YOUR ASSIGNMENT » The reply should hold nothing except the lines from the one with "1153x706 pixels." through the end of the entries, duplicated exactly and with no pictures.

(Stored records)

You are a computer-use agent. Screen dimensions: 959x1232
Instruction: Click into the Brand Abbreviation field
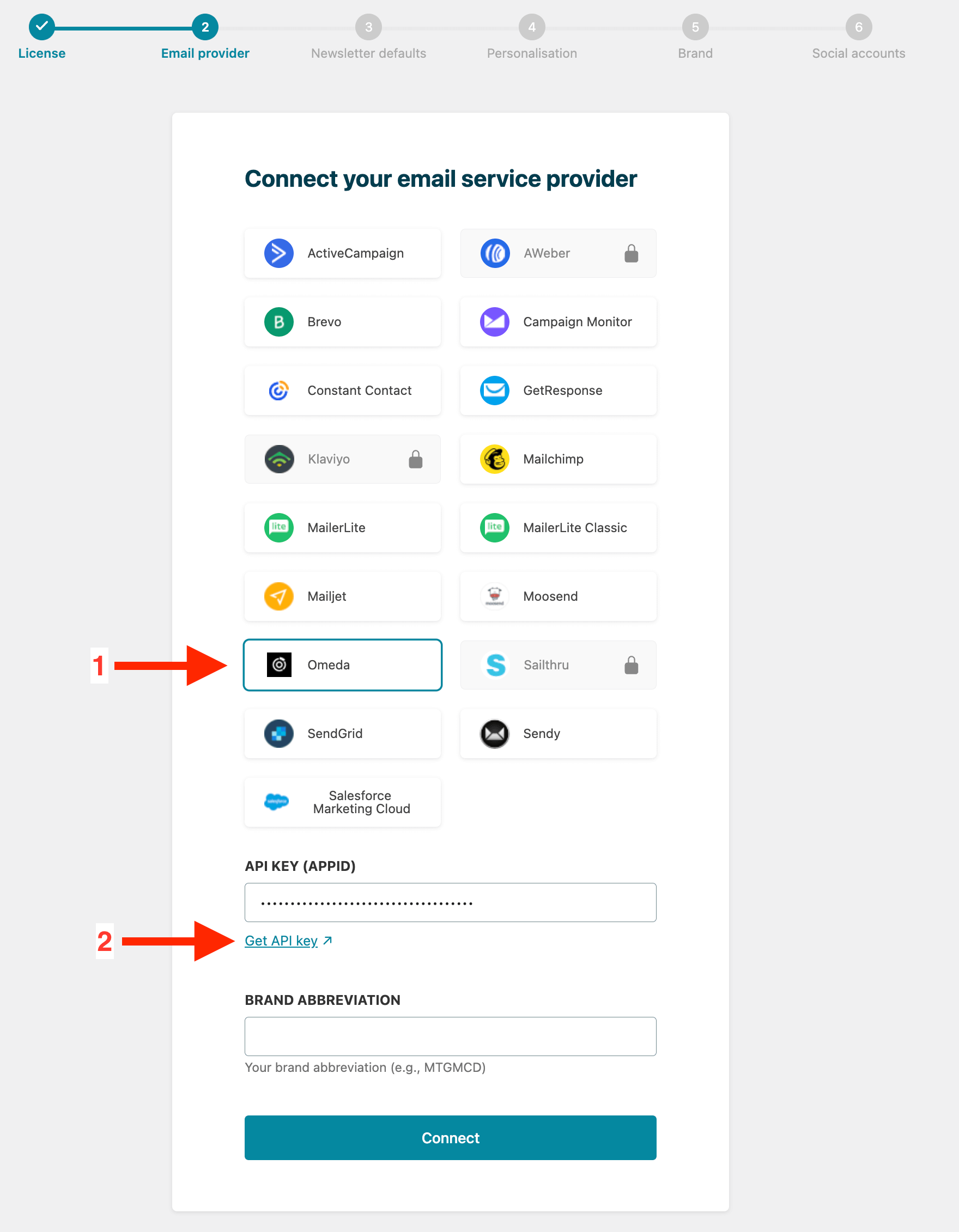click(450, 1036)
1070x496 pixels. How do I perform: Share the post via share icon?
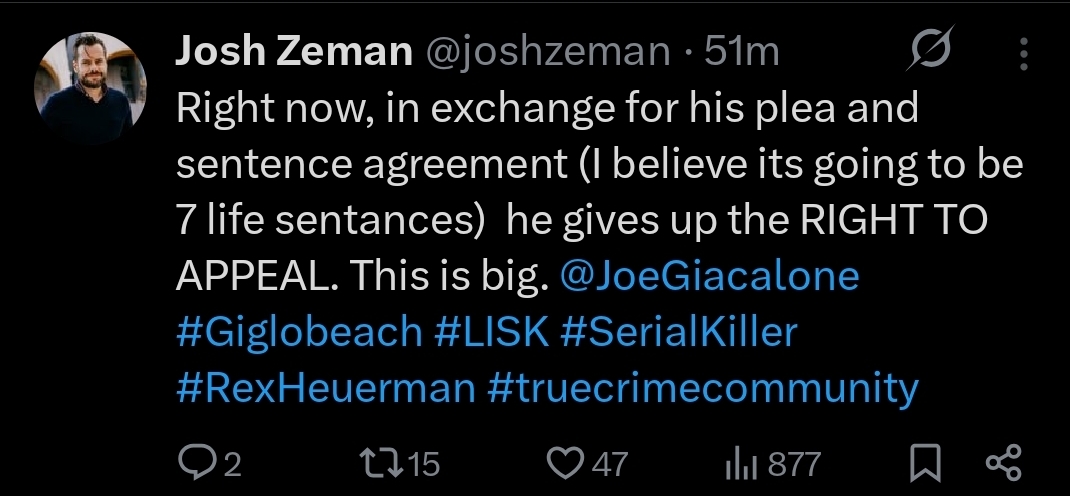click(1003, 463)
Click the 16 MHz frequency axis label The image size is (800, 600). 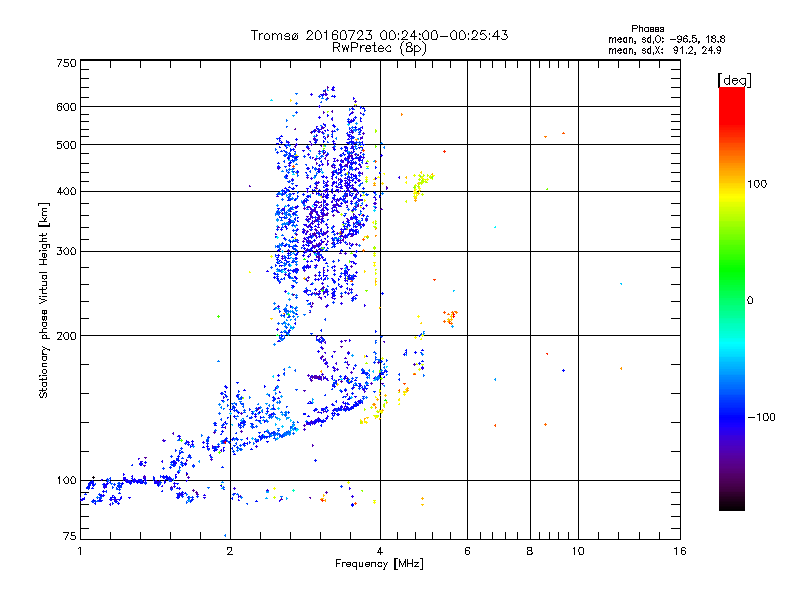[x=679, y=551]
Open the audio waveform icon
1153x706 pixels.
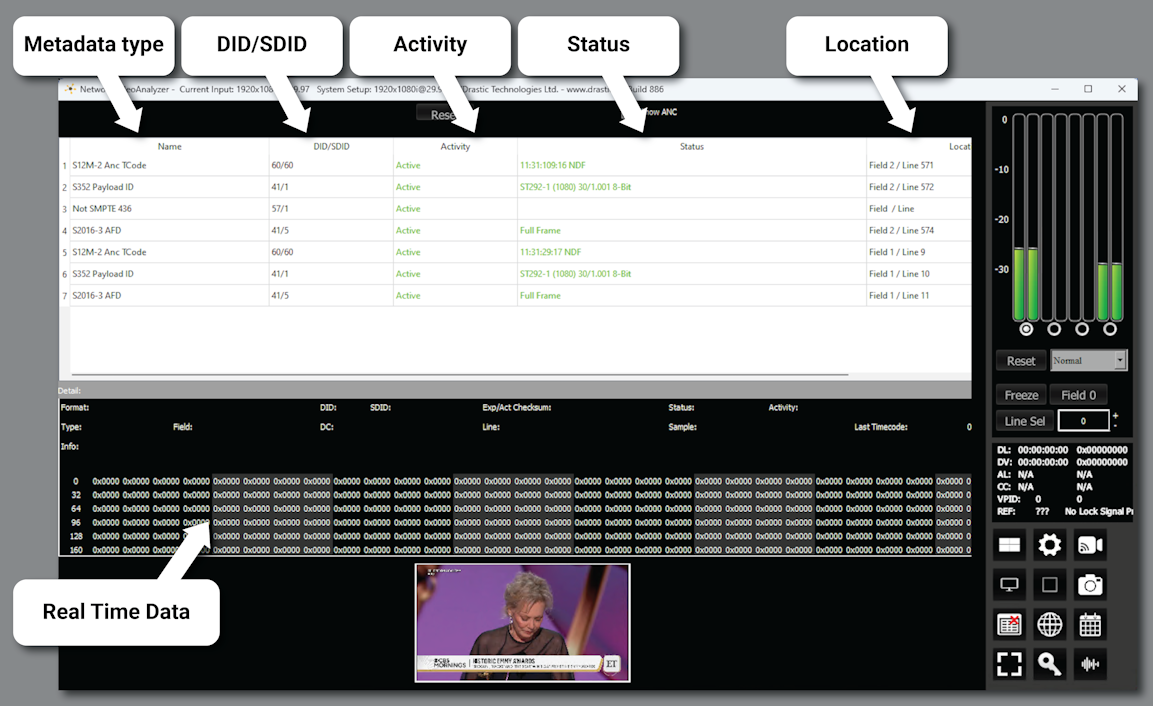click(x=1090, y=664)
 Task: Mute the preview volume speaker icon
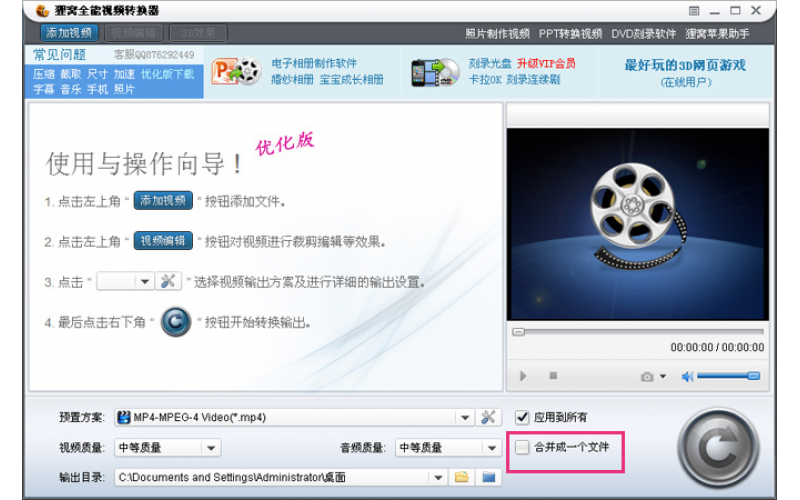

SOLUTION TO THIS TASK »
1153x706 pixels.
click(x=1090, y=664)
 Task: Mute the preview volume speaker icon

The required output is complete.